TEXT EXCERPT -
- - -

I have a suggestion for special file storage that would be
implementable before 1.0 goes out the door. I think that atleast the
ability to store symlinks in the repository is something that is
wanted by a lot of people. But since the issue is a source of a lot of
controversy, I'll try to put the scope as tight as possible.
* Scope
I can find atleast three different things what different people would
want from special file storage.
** Special files with semantics in repository - not
This is what I call for example symlinks in repository - symlinks that
work inside the repository in all cases - when browsing and when
running operations on URLs. And which are handled meaningfully when
branching. I can see many uses for this kind of stuff - but they are
for a different problem.
These are not in scope for this suggestion.
** Special files at import/export time - not
This is a bit akin to make a distribution tarball. Ofcourse often it
can be handy if Subversion could do stuff like this automatically, but
since the needs of people differ quite much, it may be more trouble
than what it is worth. Scripts can easily tranlate all sorts of
special files in to revisionable properties - and back to files again
when exporting the data from the repository.
This is something that can be done today already, and probably only
needs a few scripts more. So this isn't in scope, either.
** Special files in a live working copy - yes
Often one encounters the need to have special files inside the working
copy itself. These can be generated by a script inside the working
copy ofcourse - but it generates a problem in the general handling of
the files, when they do not carry over properly between updates and
other operations. It would be a lot easier to have the client actually
handle the files properly.
This is what I wish to solve. To make the subversion client able to
handle a working copy with special files in it.
* Reason
For normal source code storage in a repository, special files are
almost never needed. But source code is not the only thing people want
to store in a repository. Some people want to have their whole
home-directory as a working copy. Some people want to store their
configuration files in a repository. Some people want to have /etc as
a working copy entirely. Some people want to have /dev as a working
copy :-) Source packages from other people might contain symlinks and
preserving those would be necessary for compiling the package.
I have personally run into wanting to store symlinks and named pipes
in a repository.
* Focus
The focus on the effort should be in being able to have a working copy
with all the special files ready directly after checkout - and
tracking changes when updating that working copy. That is, for the
client to be able to create all the different special files - or said
in another way, to be able to replicate or re-create what was put in
the repository.

- - -

DATA RECORDS -
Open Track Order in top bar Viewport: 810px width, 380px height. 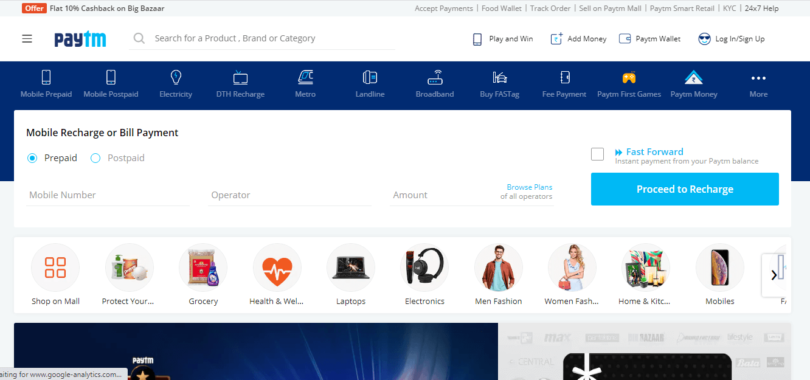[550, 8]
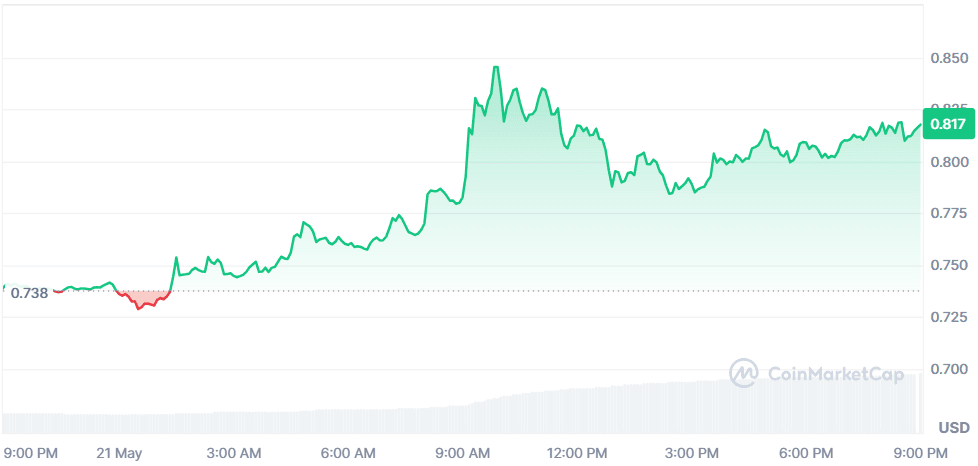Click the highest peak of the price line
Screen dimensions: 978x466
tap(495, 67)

- - -

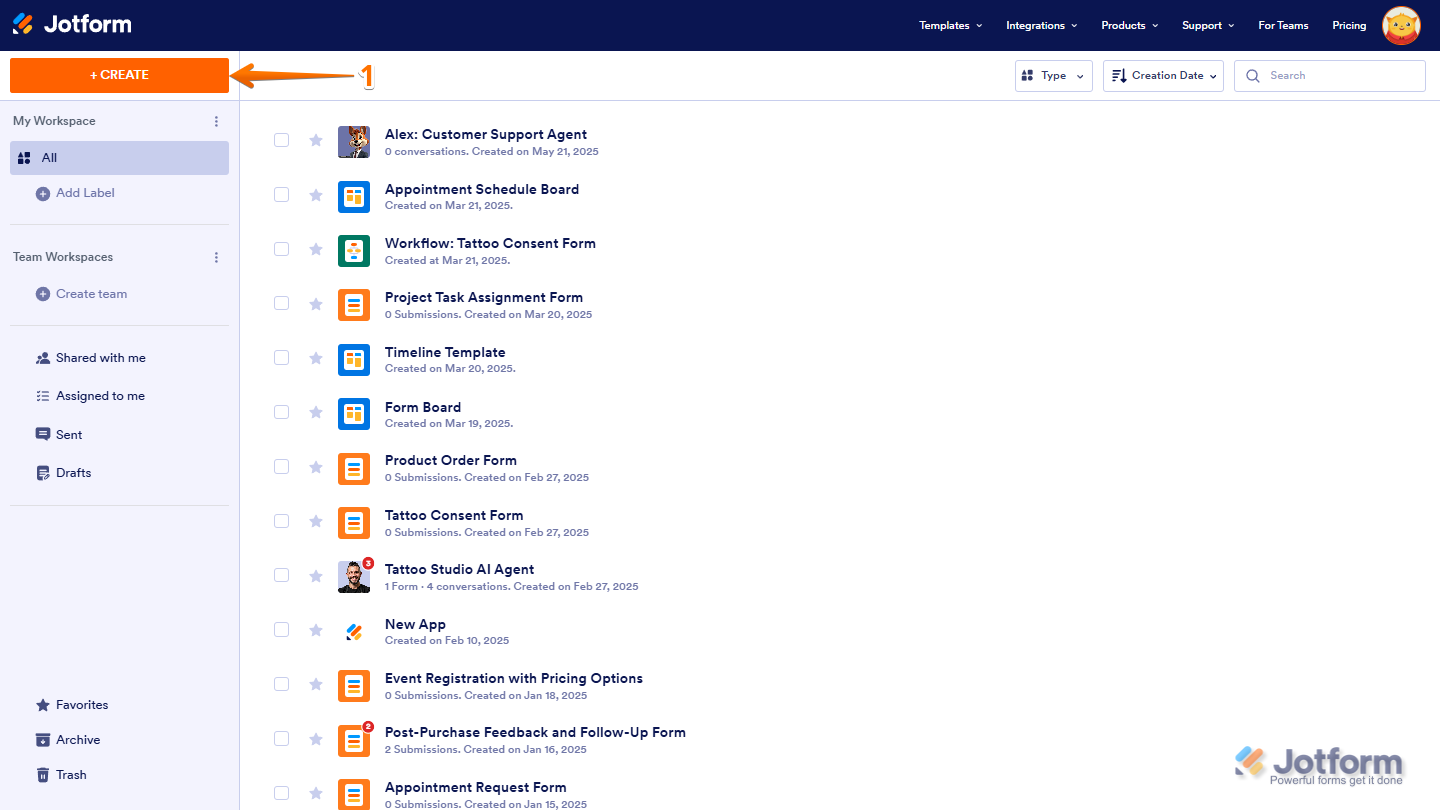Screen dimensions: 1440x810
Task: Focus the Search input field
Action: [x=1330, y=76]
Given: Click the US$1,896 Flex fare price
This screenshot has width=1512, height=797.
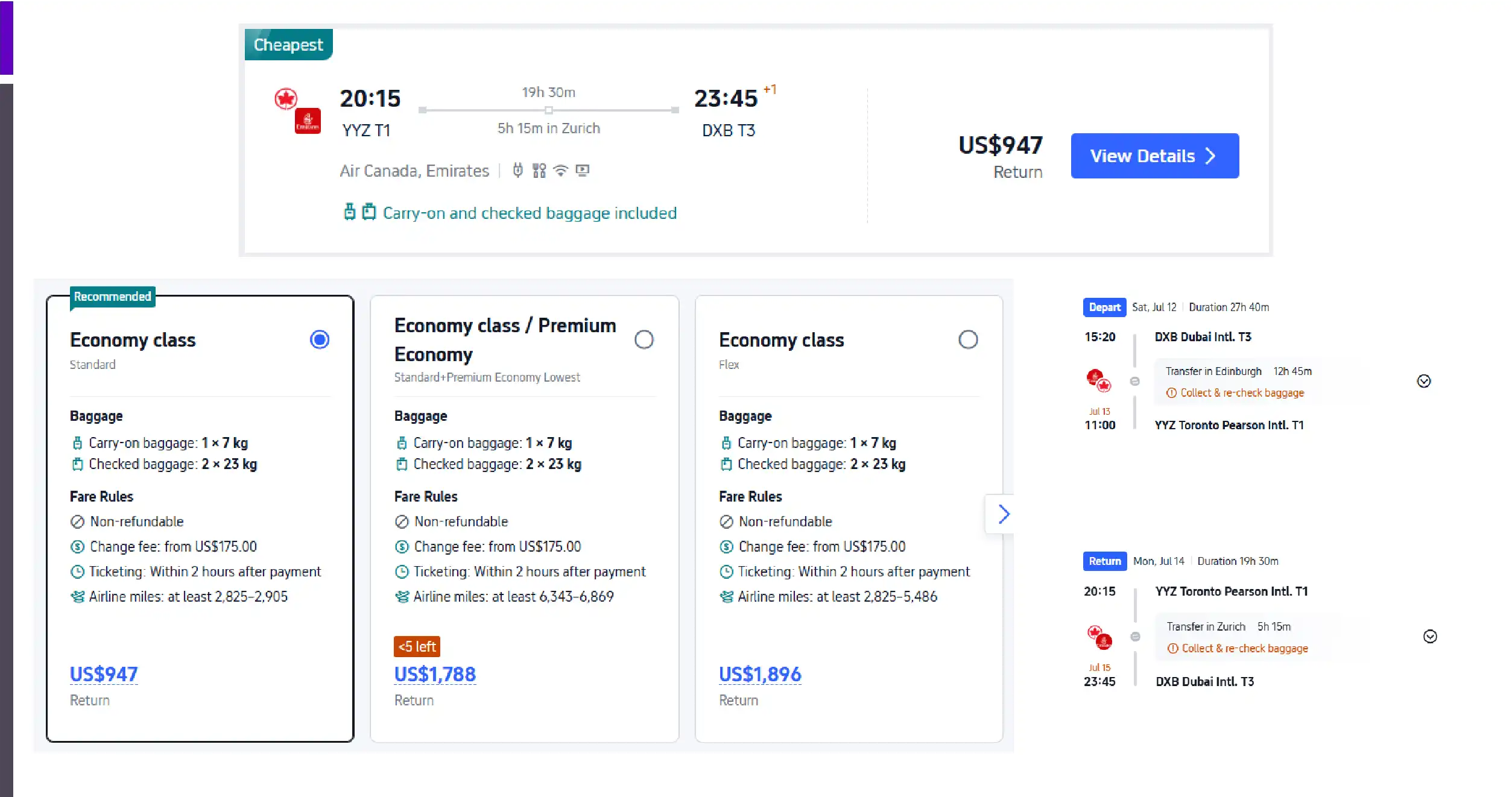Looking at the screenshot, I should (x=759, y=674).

- - -

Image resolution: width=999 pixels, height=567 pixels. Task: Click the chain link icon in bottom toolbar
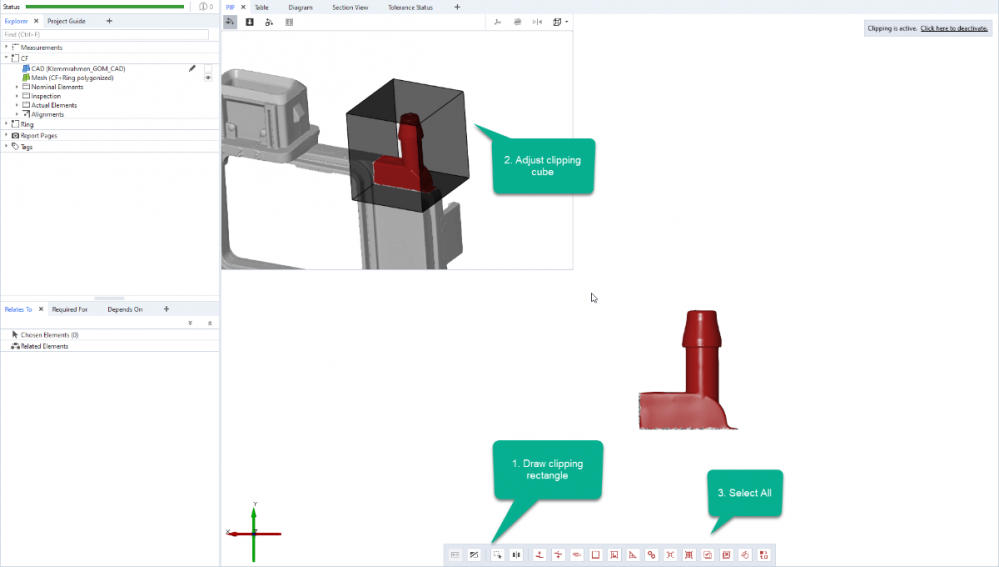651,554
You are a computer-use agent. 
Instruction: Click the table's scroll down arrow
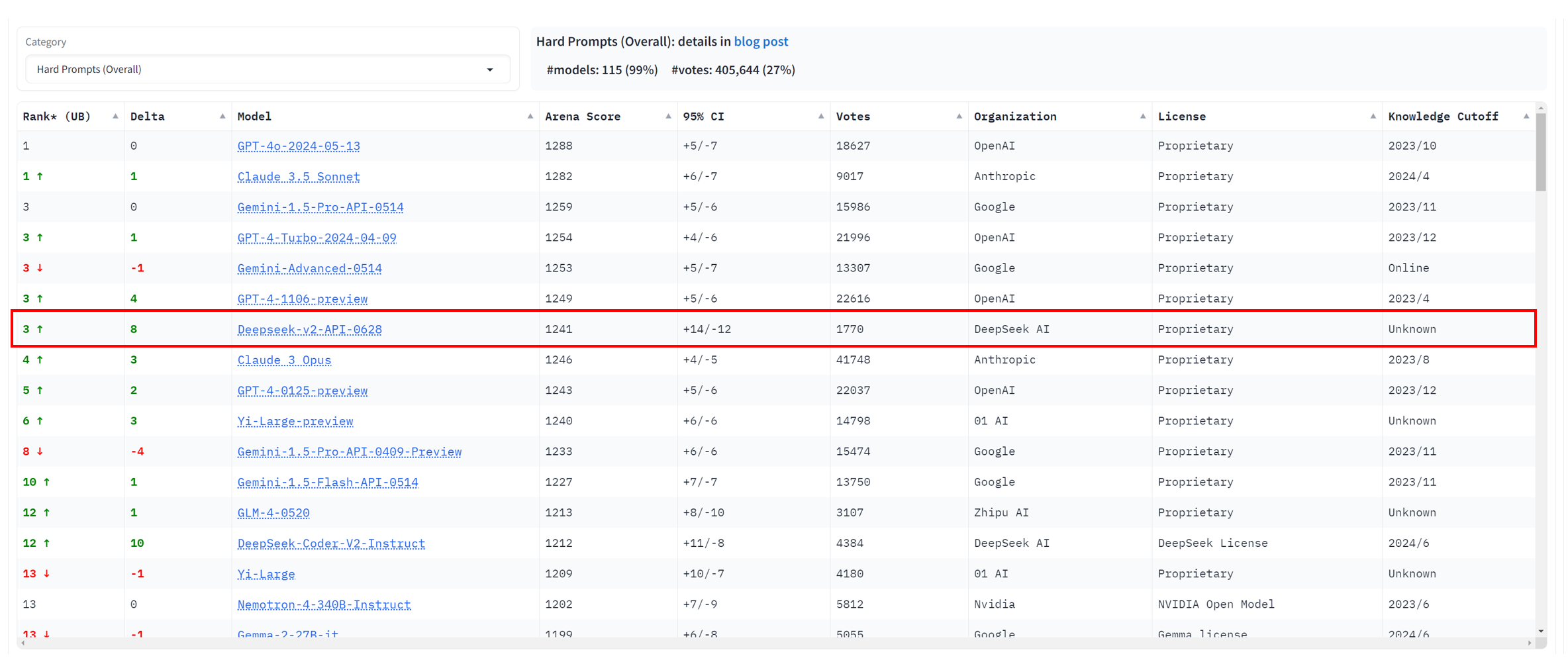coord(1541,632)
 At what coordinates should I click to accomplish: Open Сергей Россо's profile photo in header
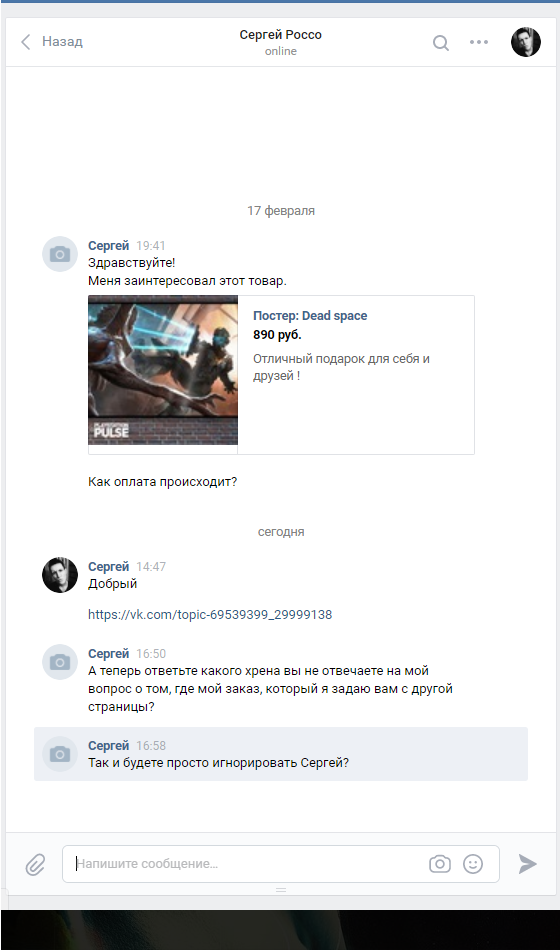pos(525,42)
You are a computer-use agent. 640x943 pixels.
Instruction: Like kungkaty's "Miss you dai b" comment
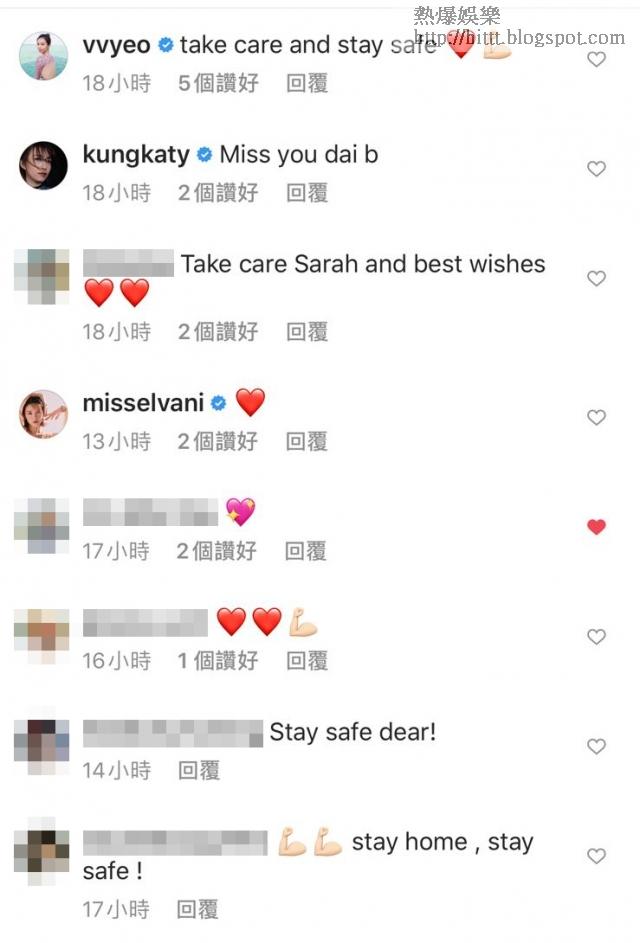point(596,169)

- - -

WRITTEN PROBLEM A - According to the special file storage proposal, which two kinds of special files has the writer personally wanted to store in a repository?
WRITTEN PROBLEM B - Carry on the special file storage proposal from its last sentence.

FINAL ANSWER A - Symlinks and named pipes.

FINAL ANSWER B -
The ease of adding the special files in the working copy or having
them behave perfectly in all working copy operations is ofcourse
important, but in my opinion the feature is already useful without
that as well.
The types of special files I am considering are symlinks, device files
and named pipes. Hard links in some form could be useful, but they
have a lot more problems as well.
No special semantics should be implemented in the repository for the
files. The files should behave just as regular files do in the
repository - no special handling should happen on cp or any other
operation.
* How
Well, there's ofcourse several ways to do it - but I hope to get the
simplest and easiest to implement model here. It can be expanded to
cover more cases past-1.0 obviously.
** In the repository
I want all special files to be just simple files inside the
repository. Simple text files with certain properties set on
them. This means no schema changes necessary - nor any changes
required to tools like ViewCVS or the web access.
** In the client
In the client, I want them to be as close to just simple files as
possible. This requires dutifully keeping the 'stored representation'
of a file separate from it's representation in the working copy. This
is actually done already - for the keywords and line-ending
conventions - the text base is not identical to the actual file.
What this means in practise is that I want the text-base and the
property files to be exactly as they are for other files - no special
handling there.
Now for the actual handling of the files in the working copy - there's
more than one way to do it, but I'd like to start from the easiest one
possible.
*** Create from scratch method
This I think is the bare-bones implementation. For this method, all of
the important information of a special file is kept in properties -
modifications to the properties is done simply as it is done with
every other property.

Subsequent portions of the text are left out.